→ **TEXTAUSZUG**
□ □ □ □
# taz.de -- 69. Internationale Filmfestspiele Berlin: Letzter Aufzug für Dieter Kosslick
       
       > Heute beginnt die letzte Berlinale unter Dieter Kosslick. Er hat die
       > Filmschau zum größten Publikumsfestival der Welt gemacht.
       
 (IMG) Bild: Ein Gemischtwarenladen namens Berlinale: Ticketschalter mit Ansturm
       
       Es ist ein typischer Dienstagmorgen um neun Uhr, Anfang Februar in den
       Potsdamer Platz Arkaden: Draußen schlägt einem das nasskalte Wetter ins
       Gesicht, drinnen, auf den roten Teppichen vor den Ticketschaltern, herrscht
       Kuschellaune. Noch eine Stunde, bis der Vorverkauf für die Filme am 8.
□ □ □ □
→ **EXTRAHIERTE EINTRÄGE**

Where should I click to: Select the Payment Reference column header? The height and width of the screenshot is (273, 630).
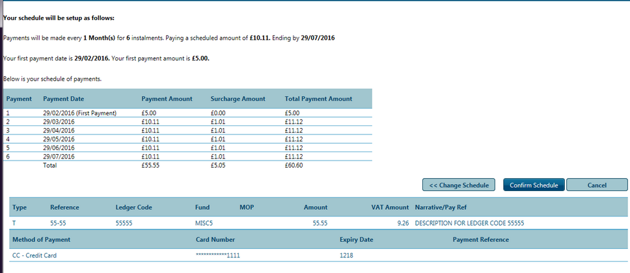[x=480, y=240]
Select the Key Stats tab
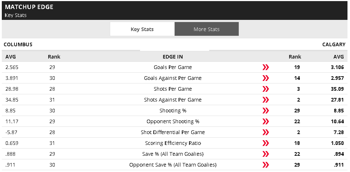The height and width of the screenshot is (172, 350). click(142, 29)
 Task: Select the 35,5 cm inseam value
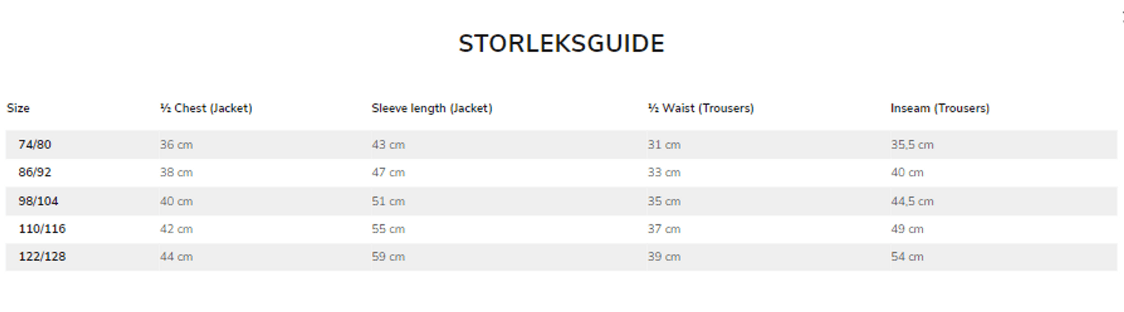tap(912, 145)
□ □ □ □
→ **SCHRIFTLICHE AUFGABE 1**
Wozu hat Dieter Kosslick die Filmschau laut dem Textauszug gemacht?
→ **SCHRIFTLICHE AUFGABE 2**
Übernehmen Sie aus dem Textauszug wörtlich alles von „(IMG) Bild: Ein“ bis hinunter zu „Filme am 8.“.
→ **SCHRIFTLICHE AUFGABE 3**
Übersetzen Sie diesen Satz aus dem Textauszug ins Englische: „Heute beginnt die letzte Berlinale unter Dieter Kosslick.“
Stützen Sie sich ausschließlich auf den Textauszug.

→ **VOLLSTÄNDIGE LÖSUNG 1**
Zum größten Publikumsfestival der Welt.

→ **VOLLSTÄNDIGE LÖSUNG 2**
(IMG) Bild: Ein Gemischtwarenladen namens Berlinale: Ticketschalter mit Ansturm
       
       Es ist ein typischer Dienstagmorgen um neun Uhr, Anfang Februar in den
       Potsdamer Platz Arkaden: Draußen schlägt einem das nasskalte Wetter ins
       Gesicht, drinnen, auf den roten Teppichen vor den Ticketschaltern, herrscht
       Kuschellaune. Noch eine Stunde, bis der Vorverkauf für die Filme am 8.

→ **VOLLSTÄNDIGE LÖSUNG 3**
Today the last Berlinale under Dieter Kosslick begins.